Tuesday: Did 9 miles including 4 miles at LT pace.


I ended up using my new HR monitor strap as I put the old one through the washing machine on the weekend and it no longer works. As you can see, the readings went all screwy part way through the first LT mile which caused me to be a bit slow. During the 2nd lap, the HR returned to normal where I then realized I wasn't working hard enough so I picked up the pace.

Today: 5 mile recovery @ 9:15 pace. It's hot outside.

So I've been contemplating getting my wisdom teeth removed. Though some of them are partially hidden by the gums, they don't give me any problems (touch wood). The only real reason that I'm thinking about it is cause my dentist gives me a lecture every time I go to see him on the evils of having wisdom teeth. I went to see a specialist a few months ago and he said it should be no problem to get them all removed. I've been holding off cause of my training. From what I've read, I may lose up to a week of training and some body mass due to the (almost) all liquid diet involved in the few days after. Also the loss of red blood cells due to bleeding is not something that is good for training. I need that blood for later! So I've decided to hold off until after the marathon(s). I guess it just means I'll have to endure another lecture from my dentist when I go see him next time.

Week in review

on Sunday, June 24, 2007 at 4:00 PM

Last week was hectic for me which included me not being able to turn off my car when I got home on Wednesday since the key was stuck in the run position and couldn't be turned. I ended up driving it to the dealer where I left it running on its own over night to run out of gas.
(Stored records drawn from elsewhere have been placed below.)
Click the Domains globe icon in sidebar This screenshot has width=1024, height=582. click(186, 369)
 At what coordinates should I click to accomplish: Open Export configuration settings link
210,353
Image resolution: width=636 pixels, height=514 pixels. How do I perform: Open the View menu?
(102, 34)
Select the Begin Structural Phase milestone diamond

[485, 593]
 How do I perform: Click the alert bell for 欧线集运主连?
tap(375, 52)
The car is still under warranty but this is the third time I've had to take it into the dealer to get key issue looked at. Worse part is that it's still not fixed as when I went in to pick it up on Friday after being told it was fixed, the guy who drove the car out front for me to drop it off couldn't remove the key. Piece of crap car. Anyways aside from that I managed to get my runs in as follows:

Tuesday: 8.1 miles including 10 strides. Overall pace of 8:40 min/mile. I did the strides midway through the run around a track with jog recoverys. In the past, I've done strides at the end of the run with walking recoverys. It allows me to concentrate on form. When doing the strides during the run, I find they tend to get sloppier after each stride because of fatigue. I just don't seem to have time to do 10 strides with walking recoveries cause they just take too long to do.
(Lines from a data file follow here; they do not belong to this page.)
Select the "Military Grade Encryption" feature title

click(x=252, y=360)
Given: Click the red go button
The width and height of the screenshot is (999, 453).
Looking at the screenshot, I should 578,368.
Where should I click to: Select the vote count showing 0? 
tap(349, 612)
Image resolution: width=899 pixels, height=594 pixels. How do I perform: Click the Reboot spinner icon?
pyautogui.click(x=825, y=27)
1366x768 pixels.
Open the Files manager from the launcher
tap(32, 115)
Wednesday: 4 mile recovery @9 min/mile. It was supposed to be 5 miles. Whoops.

Thursday: 10 miles @ 8:13 min/mile. I had to do this run in the evening since I had to leave early in the morning to catch a bus to the car dealer to explain why my car was in their parking lot with a key stuck in the ignition and no gas in the tank. It's been almost 2 months (end of April) since I've gone running in the evening so I wasn't sure how the legs would react, but they held out okay. Also I had my ART appointment on Thursday. More of the same as before. He thinks I'll only need one more appointment. I'm not sure. The knee has improved since before I started the treatment but this last appointment didn't really do much. My knee doesn't hurt during a run, but is generally sore afterwards. I've been neglecting my quad strengthening exercises lately, so I'll try and do some of those this week which together with the treatment will hopefully get this knee pain gone.
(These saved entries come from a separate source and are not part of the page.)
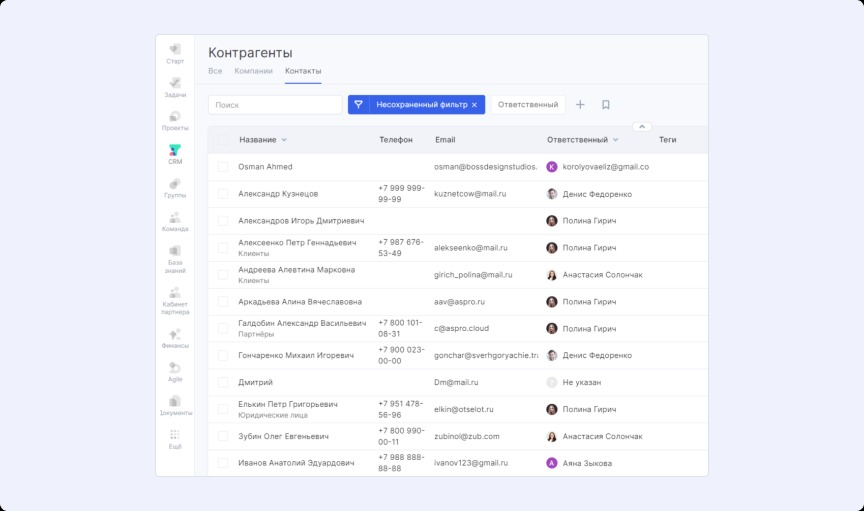The image size is (864, 511).
Task: Click the plus icon to add filter
Action: point(580,105)
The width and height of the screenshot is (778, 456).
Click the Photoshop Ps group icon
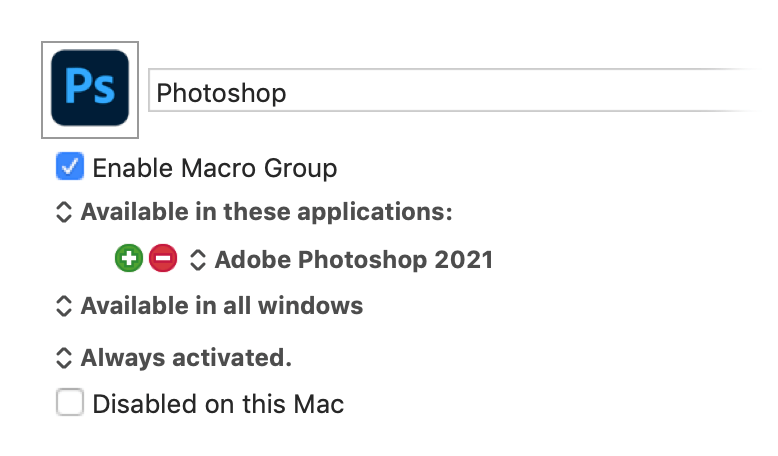[x=90, y=88]
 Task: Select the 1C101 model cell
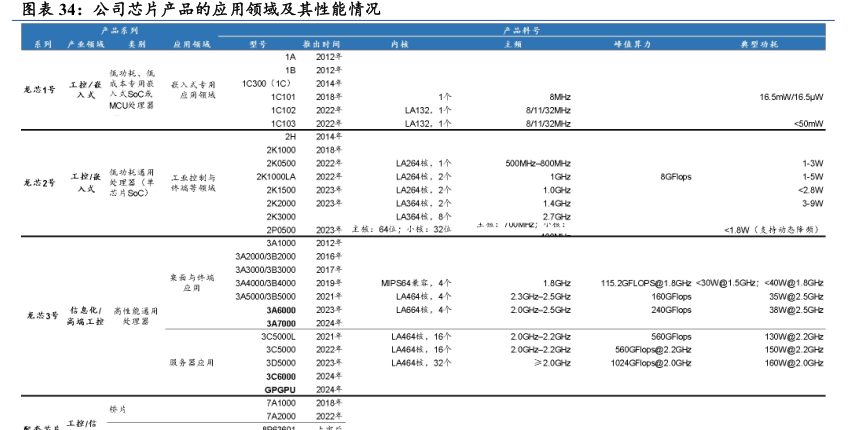click(x=282, y=96)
Saturday: 4 mile recovery @ 9:10 min/mile

Today: 17.2 miles. Drove downtown to run by the lake where it was refreshingly cool. Good thing I went down early cause it's really hot now.

Lap Lap Time
Lap Lap Time
1 08:35.7
10 08:05.1
2 08:12.0
11 08:25.7
3 08:05.8
12 08:19.1
4 08:16.5
13 08:30.1
5 07:38.7
14 08:32.4
6 08:26.3
15 08:18.0
7 08:13.4
16 08:07.9
8 08:15.7
17 08:18.0
9 08:25.9
18 02:32.9

Lap 5 was a little short but I did a little extra at the end to make up for it. I really overhydrated for this by drinking a few bottles of water the night before and a whole bottle of gatorade before starting. I had to take three separate bathroom breaks, including 2 that were only 10 minutes apart. Those kidneys sure work fast!
This upcoming week has the following:

Tuesday: 9 miles with 4 miles @ LT
Wednesday: 5 miles recovery
Thursday: 10 miles
Saturday: 5 miles recovery
Sunday: 17 miles

I hope everyone's training is going well. Have a great week!

Happy Father's Day

on Sunday, June 17, 2007 at 9:50 PM

Happy Father's Day to all fathers and fathers to be and to anyone that has a father.

Saturday: Did a 10k race. I wasn't really planning on doing this race, but I woke up on Saturday morning, changed into my running gear to go for a 4 mile recovery run when for a brief moment convinced myself that I should go racing instead. The next thing I knew I was in my car driving to the race. The 10k race in question is called the Run the L ake 10k and coincidently enough runs along a waterfront trail by Lake Ontario. Split times are as follows.

KM Lap Time HR Avg
1 03:48.0 173
2 04:23.4 185
3 04:45.5 187
4 03:50.8 185
5 04:29.5 185
6 04:38.6 186
7 04:34.6 184
8 04:40.9 185
9 04:25.4 186
10 04:34.0 185

Final time of 44:11. Not really too happy with the time. I was kinda hoping to be in around 43 minutes. I thought I was doing the first km at a fairly easy pace, but hit the first marker at 3:48 which is a lot faster than the 4:18 I was targeting and it was basically a struggle after that. I hit the 5km mark at 21:17 and I tried to slip into a relatively comfortable 10k feel, but all the km after that were too slow. I was trying to run this by feel and I had covered up the HR reading on my watch. If I had known that my HR was at around 185, I think I could have pushed it a bit more to 190. The problem I realize now was that a 4:18 pace was foreign to me. I had no concept of what it should feel like since I haven't been running this at all during training. Also I was slipping into a sloppy type of running. I've recently been trying to concentrate on leg turnover since I think that's the only way I'm going to get faster. I only managed to count my leg turnover once during the race and it was at 164 strides/min. I've been trying to target 170 at a minimum for all my runs and my LT's are usually at 180. I think this was a clear demonstration of my sloppy running since my HR was higher than when I do my LT runs, but my pace was a little slower.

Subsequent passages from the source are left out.